*SUPPLIED DATA*
'''

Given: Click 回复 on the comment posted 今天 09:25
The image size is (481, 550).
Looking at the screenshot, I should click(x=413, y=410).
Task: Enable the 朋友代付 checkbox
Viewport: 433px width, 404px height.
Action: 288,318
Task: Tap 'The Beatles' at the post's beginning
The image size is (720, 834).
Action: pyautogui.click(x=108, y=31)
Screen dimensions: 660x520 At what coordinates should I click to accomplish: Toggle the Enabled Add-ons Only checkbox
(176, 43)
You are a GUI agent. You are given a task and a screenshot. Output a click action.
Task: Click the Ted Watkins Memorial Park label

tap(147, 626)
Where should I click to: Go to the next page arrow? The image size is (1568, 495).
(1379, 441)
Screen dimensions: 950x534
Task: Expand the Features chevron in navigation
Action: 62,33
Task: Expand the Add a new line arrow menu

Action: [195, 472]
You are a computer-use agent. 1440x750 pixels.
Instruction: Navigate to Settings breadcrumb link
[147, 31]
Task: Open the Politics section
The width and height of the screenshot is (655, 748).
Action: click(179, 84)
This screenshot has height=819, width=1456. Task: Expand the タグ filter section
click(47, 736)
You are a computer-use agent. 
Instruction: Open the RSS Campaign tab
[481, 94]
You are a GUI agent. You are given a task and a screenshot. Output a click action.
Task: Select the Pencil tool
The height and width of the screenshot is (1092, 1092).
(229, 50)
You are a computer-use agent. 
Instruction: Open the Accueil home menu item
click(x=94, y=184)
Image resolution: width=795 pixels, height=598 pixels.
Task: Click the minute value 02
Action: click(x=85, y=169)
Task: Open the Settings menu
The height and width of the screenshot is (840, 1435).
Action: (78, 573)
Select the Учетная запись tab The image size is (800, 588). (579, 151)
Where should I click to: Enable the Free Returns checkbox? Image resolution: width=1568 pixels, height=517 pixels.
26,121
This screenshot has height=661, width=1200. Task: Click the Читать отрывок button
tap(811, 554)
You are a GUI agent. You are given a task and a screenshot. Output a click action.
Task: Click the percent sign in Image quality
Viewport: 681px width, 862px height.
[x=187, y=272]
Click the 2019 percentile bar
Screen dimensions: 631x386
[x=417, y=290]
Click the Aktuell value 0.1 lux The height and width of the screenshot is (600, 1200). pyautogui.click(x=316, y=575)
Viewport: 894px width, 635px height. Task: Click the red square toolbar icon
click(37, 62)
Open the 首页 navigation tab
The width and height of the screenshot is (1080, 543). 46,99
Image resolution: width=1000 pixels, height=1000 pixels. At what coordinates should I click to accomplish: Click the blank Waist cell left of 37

'''

*PROBLEM STATEMENT*
In the entries above, find lines with "Select" and copy each.

*TASK ANSWER*
Task: Select the Pencil tool
Select the Учетная запись tab The image size is (800, 588). (579, 151)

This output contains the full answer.